(Text provided)
Fix on-load VRAM OOM

slow down the CPU on model load to not run ahead. This fixes a VRAM on flux 2 load. I went to try and debug this with the memory trace pickles, which needs --disable-cuda-malloc which made the bug go away. So I tried this synchronize and it worked. The has some very complex interactions with the cuda malloc async and I dont have solid theory on this one yet. Still debugging but this gets us over the OOM for the moment.
2026-01-24 02:24:27 +08:00 · 2025-12-06 17:14:30 +10:00 · 2025-12-06 17:14:30 +10:00 · deff0ac835
commit deff0ac835
parent d7a0aef650
1 changed files with 2 additions and 0 deletions
--- a/comfy/model_patcher.py
+++ b/comfy/model_patcher.py
@ -761,6 +761,8 @@ class ModelPatcher:
                    key = "{}.{}".format(n, param)
                    self.unpin_weight(key)
                    self.patch_weight_to_device(key, device_to=device_to)
+                if comfy.model_management.is_device_cuda(device_to):
+                    torch.cuda.synchronize()

                logging.debug("lowvram: loaded module regularly {} {}".format(n, m))
                m.comfy_patched_weights = True

(Given information)
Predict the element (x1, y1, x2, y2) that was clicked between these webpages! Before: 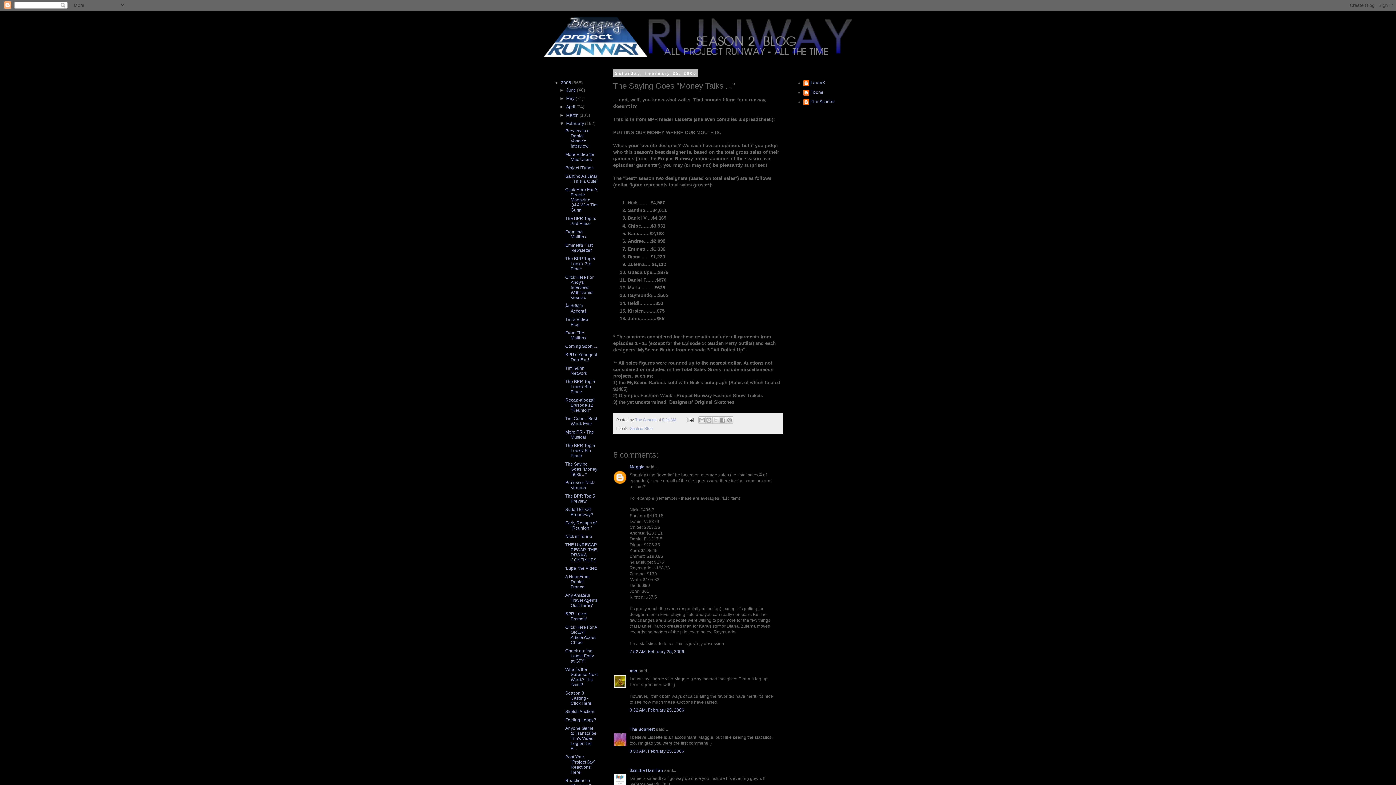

(Task to complete)
Which flag did debugging with the memory trace pickles require, according to the commit text? Rely solely on the commit text.

(Reply)
--disable-cuda-malloc